The victory for Brady and the players' union left Steelers quarterback Ben Roethlisberger with mixed emotions.
"I still have a ton of respect for Tom. I think he is the best in the business. If you want to be the best you have to beat the best," he said. "Yeah, of course one part of you doesn't want him out there because he is the best in the world, but a bigger part of you as a competitor wants him out there because he is the best."
Here are some other things to look for in Thursday night's game:
BANNER NIGHT: The Super Bowl banner has already been raised, but it remains covered. The three previous championship banners have been moved, and the Patriots removed the one dedicated to their 16-0 regular season in 2007.

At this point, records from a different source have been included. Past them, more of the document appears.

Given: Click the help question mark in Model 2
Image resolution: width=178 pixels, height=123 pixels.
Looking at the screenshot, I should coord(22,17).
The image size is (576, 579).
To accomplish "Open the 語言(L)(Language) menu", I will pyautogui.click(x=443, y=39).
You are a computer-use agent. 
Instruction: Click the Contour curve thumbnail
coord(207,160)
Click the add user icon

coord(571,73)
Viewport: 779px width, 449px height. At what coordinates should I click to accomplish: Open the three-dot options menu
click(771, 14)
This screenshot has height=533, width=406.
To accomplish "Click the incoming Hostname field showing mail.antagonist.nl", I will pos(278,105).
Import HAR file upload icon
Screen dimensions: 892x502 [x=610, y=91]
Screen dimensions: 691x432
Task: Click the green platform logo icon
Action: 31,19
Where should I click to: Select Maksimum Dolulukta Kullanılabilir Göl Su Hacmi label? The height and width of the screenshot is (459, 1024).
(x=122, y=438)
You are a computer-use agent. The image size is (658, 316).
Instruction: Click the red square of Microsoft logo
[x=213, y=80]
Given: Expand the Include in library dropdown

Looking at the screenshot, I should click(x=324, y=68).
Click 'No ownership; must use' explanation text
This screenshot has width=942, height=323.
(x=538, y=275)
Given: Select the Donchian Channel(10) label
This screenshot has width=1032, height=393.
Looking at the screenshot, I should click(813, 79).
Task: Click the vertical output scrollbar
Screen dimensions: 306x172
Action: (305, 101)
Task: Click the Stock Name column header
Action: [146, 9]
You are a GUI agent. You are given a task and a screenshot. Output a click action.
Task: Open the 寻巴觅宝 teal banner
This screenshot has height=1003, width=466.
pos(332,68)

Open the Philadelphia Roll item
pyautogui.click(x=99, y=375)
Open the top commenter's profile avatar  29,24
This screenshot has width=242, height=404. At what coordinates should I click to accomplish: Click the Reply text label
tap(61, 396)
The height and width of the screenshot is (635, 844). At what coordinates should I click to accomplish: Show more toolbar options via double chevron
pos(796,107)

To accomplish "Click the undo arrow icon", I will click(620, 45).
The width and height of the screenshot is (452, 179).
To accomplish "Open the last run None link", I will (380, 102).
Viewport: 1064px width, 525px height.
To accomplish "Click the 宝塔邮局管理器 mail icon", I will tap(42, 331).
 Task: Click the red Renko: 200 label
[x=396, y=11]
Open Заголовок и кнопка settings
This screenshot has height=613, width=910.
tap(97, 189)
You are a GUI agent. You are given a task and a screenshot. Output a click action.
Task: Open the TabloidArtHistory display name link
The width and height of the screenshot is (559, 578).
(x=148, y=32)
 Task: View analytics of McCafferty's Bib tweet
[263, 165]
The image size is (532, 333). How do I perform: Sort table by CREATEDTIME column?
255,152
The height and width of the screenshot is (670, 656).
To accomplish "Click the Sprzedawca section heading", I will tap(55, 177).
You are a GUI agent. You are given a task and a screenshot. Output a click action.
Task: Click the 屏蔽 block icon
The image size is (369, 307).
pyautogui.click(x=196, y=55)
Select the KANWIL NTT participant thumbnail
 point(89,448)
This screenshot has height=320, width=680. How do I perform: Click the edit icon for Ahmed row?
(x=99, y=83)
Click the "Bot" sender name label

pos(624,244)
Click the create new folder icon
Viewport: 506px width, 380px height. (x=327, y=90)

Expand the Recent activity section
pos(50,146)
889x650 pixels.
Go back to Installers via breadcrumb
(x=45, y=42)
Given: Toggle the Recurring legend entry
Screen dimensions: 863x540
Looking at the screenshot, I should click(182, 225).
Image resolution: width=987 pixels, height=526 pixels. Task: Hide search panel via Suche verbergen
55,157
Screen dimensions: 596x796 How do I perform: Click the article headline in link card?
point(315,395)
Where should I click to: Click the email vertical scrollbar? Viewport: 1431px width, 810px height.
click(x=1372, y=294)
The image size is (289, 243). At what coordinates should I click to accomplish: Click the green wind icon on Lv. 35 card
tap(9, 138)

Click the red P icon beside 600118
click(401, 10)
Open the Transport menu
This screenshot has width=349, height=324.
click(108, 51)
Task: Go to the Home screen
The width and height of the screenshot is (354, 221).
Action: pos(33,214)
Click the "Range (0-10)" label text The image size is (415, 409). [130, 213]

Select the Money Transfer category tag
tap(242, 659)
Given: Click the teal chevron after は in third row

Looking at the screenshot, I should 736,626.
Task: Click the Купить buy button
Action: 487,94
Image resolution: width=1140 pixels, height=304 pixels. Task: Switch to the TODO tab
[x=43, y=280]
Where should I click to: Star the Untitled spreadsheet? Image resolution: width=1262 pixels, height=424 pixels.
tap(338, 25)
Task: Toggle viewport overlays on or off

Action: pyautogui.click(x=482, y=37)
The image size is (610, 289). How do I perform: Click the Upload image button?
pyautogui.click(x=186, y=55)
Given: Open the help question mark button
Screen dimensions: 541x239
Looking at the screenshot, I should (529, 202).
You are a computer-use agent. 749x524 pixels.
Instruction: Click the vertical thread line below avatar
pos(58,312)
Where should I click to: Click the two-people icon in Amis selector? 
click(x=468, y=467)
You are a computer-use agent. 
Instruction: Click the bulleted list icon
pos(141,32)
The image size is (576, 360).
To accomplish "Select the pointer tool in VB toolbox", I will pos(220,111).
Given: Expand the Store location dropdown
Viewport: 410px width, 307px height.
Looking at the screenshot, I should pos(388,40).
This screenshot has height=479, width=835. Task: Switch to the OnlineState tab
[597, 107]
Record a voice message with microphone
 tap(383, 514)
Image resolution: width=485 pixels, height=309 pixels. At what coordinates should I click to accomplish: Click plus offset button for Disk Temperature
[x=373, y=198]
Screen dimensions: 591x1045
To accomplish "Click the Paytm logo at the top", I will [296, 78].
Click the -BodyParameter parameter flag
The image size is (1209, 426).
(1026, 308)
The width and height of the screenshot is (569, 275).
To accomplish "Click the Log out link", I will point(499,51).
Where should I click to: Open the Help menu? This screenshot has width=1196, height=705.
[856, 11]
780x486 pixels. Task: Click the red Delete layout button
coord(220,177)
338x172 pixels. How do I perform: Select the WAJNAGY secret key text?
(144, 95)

Team president Jonathan Kraft said during the broadcast of the Patriots' exhibition finale that the team would have postponed the ceremony if Brady was suspended for the game. Kraft said the team planned for an alternate banner that would note some of Brady's accomplishments, such as four NFL titles and three Super Bowl MVPs.
"Rest assured, Super Bowl XLIX's banner was not being raised if Tom Brady was not on the field," Kraft said. "He needed to be here the first game that that banner existed in the stadium."
COMMISSIONER OMISSION: NFL Commissioner Roger Goodell, the focus of Patriots fans' anger during the "Deflategate" investigation, will skip the opener.
"He believes that the focus should be on the game on the field and the festivities celebrating the Patriots' Super Bowl championship," league spokesman Brian McCarthy said. "Goodell has attended the other kickoff games, but does not have a function there that requires him to attend."
IN A RUSH: The Steelers promoted longtime linebackers coach Keith Butler to defensive coordinator in January and tasked him with restoring some bite to a pass rush that has been largely benign the last four years. The results during the preseason were uneven at best, though Butler remains confident - even though the Steelers are just 2-7 against Brady during his career and have never beaten him on the road, losing the three games in Foxboro by an average of 20.3 points, including a 55-31 mauling in 2013.
"You don't have to cover people if you get to the quarterback," Butler said. "Can we get to Brady before he throws the ball? We'll see. We can't let him throw where he wants to."
SUPER SUBS?: Pittsburgh will open the season without three vital pieces of an offense that ranked second in the league a year ago. All-Pro running back Le'Veon Bell is suspended for the first two games, and wide receiver Martavis Bryant is out four weeks for running afoul of league policy. Center Maurkice Pouncey is sidelined until November at the earliest with a left ankle injury. In their stead are the likes of DeAngelo Williams, Darrius Heyward-Bey and Cody Wallace, fill-ins that will need to play more like starters if the Steelers are going to survive the league's toughest schedule.